Here's the code for the second version, AudioVisualDisplayRev2:

/*
 * AudioVisualDisplay, Revision 2, a program by Jacob Field, written for the 
 * arduino UNO. This version uses a different algorithm to analyze the 
 * signal, creating a diffrent look This program uses 6 LEDs connected to pins 
 * 8, 9, 10, 11, 12, and 13 as a visual volume display for audio. The 
 * audio to be displayed is fed into the Arduino via the analog pin A0. 
 * I recommend using a second audio jack so you can hear the audio being 
 * played. ;) Feel free to use this code, or any part of it, in your own 
 * personal projects, or distribute it freely as you see fit, just give 
 * credit where credit is due.
 */

byte ledValue;
int valueHigh;
int signalIn;

void setup() {

  //Set all the LED pins as outputs
  pinMode(8, OUTPUT);
  pinMode(9, OUTPUT);
  pinMode(10, OUTPUT);
  pinMode(11, OUTPUT);
  pinMode(12, OUTPUT);
  pinMode(13, OUTPUT);
}

void loop() {

  signalIn = analogRead(A0); //Read the analog value and store it

  valueHigh = valueHigh - 5; //Subtract 5 from valueHigh so that it goes down over time

  if(signalIn >= valueHigh){ //If the value coming from the audio jack is higher than the previous value of valueHigh:
    valueHigh = signalIn; //Set valueHigh to thge value coming in from the audio jack
  }
  
  ledValue = map(valueHigh, 0, 100, 0, 6); //Convert the 10 bit value down to only 7 different values

  switch(ledValue){
    
    case 0:
      //If the value is 0, set all the LEDs low
      digitalWrite(8, LOW);
      digitalWrite(9, LOW);
      digitalWrite(10, LOW);
      digitalWrite(11, LOW);
      digitalWrite(12, LOW);
      digitalWrite(13, LOW);
      break;
      
      case 1:
      //If the value is 1, set the first LED high
      digitalWrite(8, HIGH);
      digitalWrite(9, LOW);
      digitalWrite(10, LOW);
      digitalWrite(11, LOW);
      digitalWrite(12, LOW);
      digitalWrite(13, LOW);
      break;
      
      case 2:
      //If the value is 2, set the first 2 LEDs high
      digitalWrite(8, HIGH);
      digitalWrite(9, HIGH);
      digitalWrite(10, LOW);
      digitalWrite(11, LOW);
      digitalWrite(12, LOW);
      digitalWrite(13, LOW);
      break;
      
      case 3:
      //If the value is 3, set the first 3 LEDs high
      digitalWrite(8, HIGH);
      digitalWrite(9, HIGH);
      digitalWrite(10, HIGH);
      digitalWrite(11, LOW);
      digitalWrite(12, LOW);
      digitalWrite(13, LOW);
      break;
      
      case 4:
      //If the value is 4, set the first 4 LEDs high
      digitalWrite(8, HIGH);
      digitalWrite(9, HIGH);
      digitalWrite(10, HIGH);
      digitalWrite(11, HIGH);
      digitalWrite(12, LOW);
      digitalWrite(13, LOW);
      break;
      
      case 5:
      //If the value is 5, set the first 5 LEDs high
      digitalWrite(8, HIGH);
      digitalWrite(9, HIGH);
      digitalWrite(10, HIGH);
      digitalWrite(11, HIGH);
      digitalWrite(12, HIGH);
      digitalWrite(13, LOW);
      break;
      
      case 6:
      //If the value is 6, set all the LEDs high
      digitalWrite(8, HIGH);
      digitalWrite(9, HIGH);
      digitalWrite(10, HIGH);
      digitalWrite(11, HIGH);
      digitalWrite(12, HIGH);
      digitalWrite(13, HIGH);
      break;
      
  }
  
}

Step 4: Finished!

You're finished! Now you can test it out!
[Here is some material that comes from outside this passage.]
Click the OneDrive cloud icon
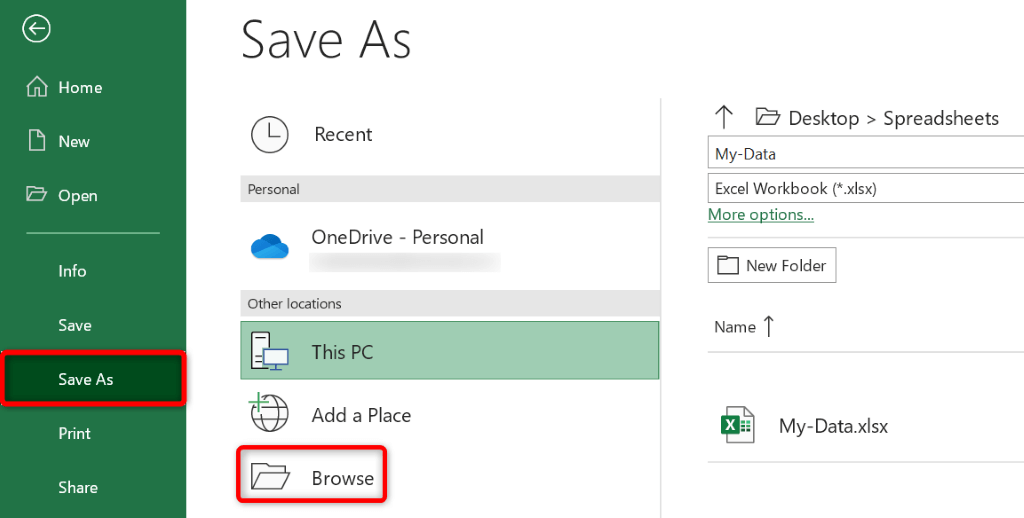Screen dimensions: 1024x518 [x=270, y=246]
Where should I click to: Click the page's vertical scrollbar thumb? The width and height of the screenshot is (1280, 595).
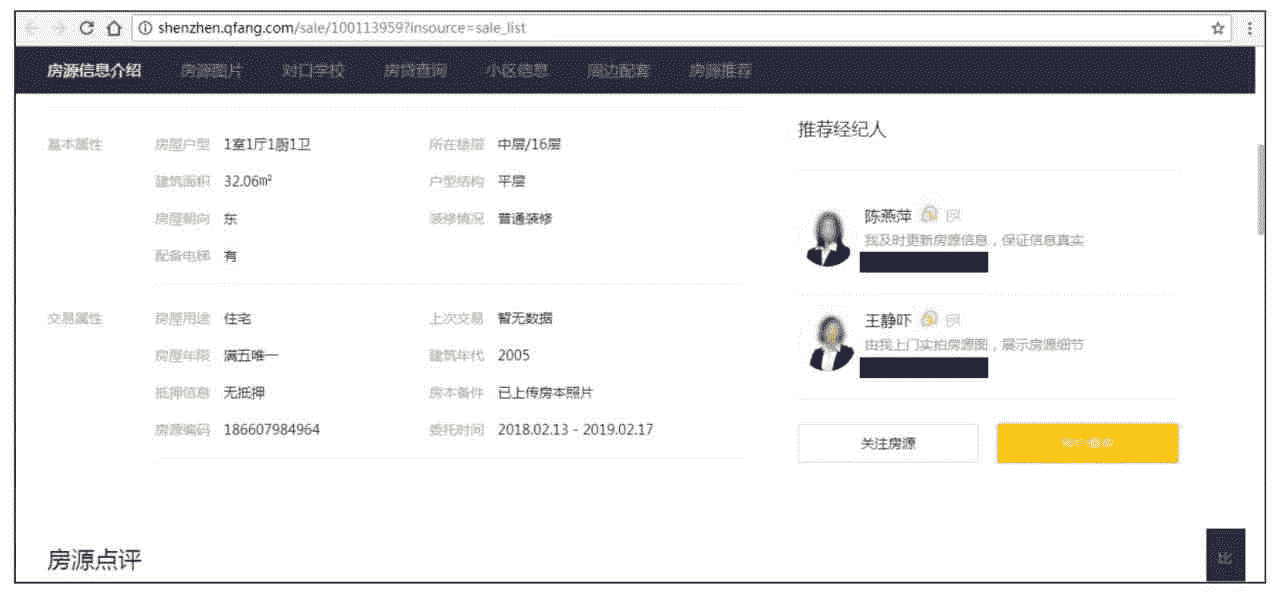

The code isn't perfect, some improvements could be made, but for now it gets the job done. You can fiddle with some of the values to suite it more to your liking. Hopefully this was a fun little project for you! Feel free to suggest improvements in the comments!

Here's one suggested improvement by lucanletter

"I also changed something that I can highly recommend: I wanted to have both audio-channels (left and right) visualized but I also wanted to have the stereo sound on my jukebox so I added a 1N4148 diode to one pin of the audiojack and tadaa it works just fine."

The diode makes sure that the audio input from one channel doesn't interfere with the audio from the other channel, as seen in the schematic he drew (Last picture).